En juillet 2019, Newsweek rapportait qu’un « gang de 100 poules sauvages » semait le désordre et la pagaille sur l’île de Jersey. Ces véritables angry birds du monde réel n’ont manifestement rien à faire des passants, mais ils n’hésitent pas à poursuivre les joggeurs qu’ils croisent. Elles bloquent la circulation, détruisent les jardins et perturbent le sommeil des habitants au beau milieu de la nuit — un horaire qui semblerait presque parfait pour réapprovisionner le KFC local en viande fraîche. Après tout, quand les temps sont durs, les solutions les plus savoureuses s’imposent parfois, et même si vous n’aimez pas le poulet frit, la revanche façon Kentucky reste toujours appétissante.
Mais avant d’aller plus loin, une question s’impose : comment un tel problème a-t-il pu apparaître ? Selon Newsweek, ces menaces à plumes seraient d’anciens animaux domestiques ou du bétail abandonnés. Peut-être ont-elles simplement besoin d’une thérapie pour supporter une vie sans poulailler. Mais si, au fond, elles étaient tout bonnement de mauvais œufs ? En 2018, le Miami Herald racontait l’histoire de Payo, un coq aux yeux rouge sang. Destiné à être abattu par un prêtre, il avait été sauvé et adopté par une famille.
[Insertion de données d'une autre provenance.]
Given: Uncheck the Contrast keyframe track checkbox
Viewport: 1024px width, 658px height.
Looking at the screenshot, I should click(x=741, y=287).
Loin d’être abandonné, ce coq aux allures démoniaques a pourtant rendu la pareille en semant la terreur dans un quartier de Miami. Payo « attaque les chiens, les chats et même les personnes qu’il considère comme une menace pour son territoire ».
Il semble donc que certaines poules — peu importe la gentillesse dont on fait preuve envers elles — échappent définitivement à toute tentative d’apaisement. La seule stratégie raisonnable consiste alors à se protéger. Mais quelle race de poule agressive a le plus de chances de rejouer un film d’Hitchcock ?
L’image d’une poule furieuse parle souvent d’elle-même :

La Malay pourrait bien aimer l’affrontement. Le College of Agriculture & Natural Resources de Michigan State University propose un tableau de différentes races de poules, avec une description de leur tempérament général. Plusieurs d’entre elles ne sont pas réputées pour leur sens du vivre-ensemble, comme l’Assel, dont le nom évoque presque une insulte tant sa réputation est agressive, ou la Sumatra, décrite comme « belliqueuse » et « intolérante aux espaces confinés ». Mais, selon cette classification, la Malay figure parmi les « plus agressives » des poules que l’on puisse rencontrer.
Ces volailles sont imposantes. Hautes d’environ 90 centimètres, elles peuvent « sembler hardies et peut-être cruelles à cause de leurs sourcils proéminents », écrit l’Oklahoma State University. Elles sont aussi qualifiées de « robustes » et de « rudes entre elles ». Autrement dit, voici une poule agressive qui pourrait bien vous adresser un geste de défi du regard.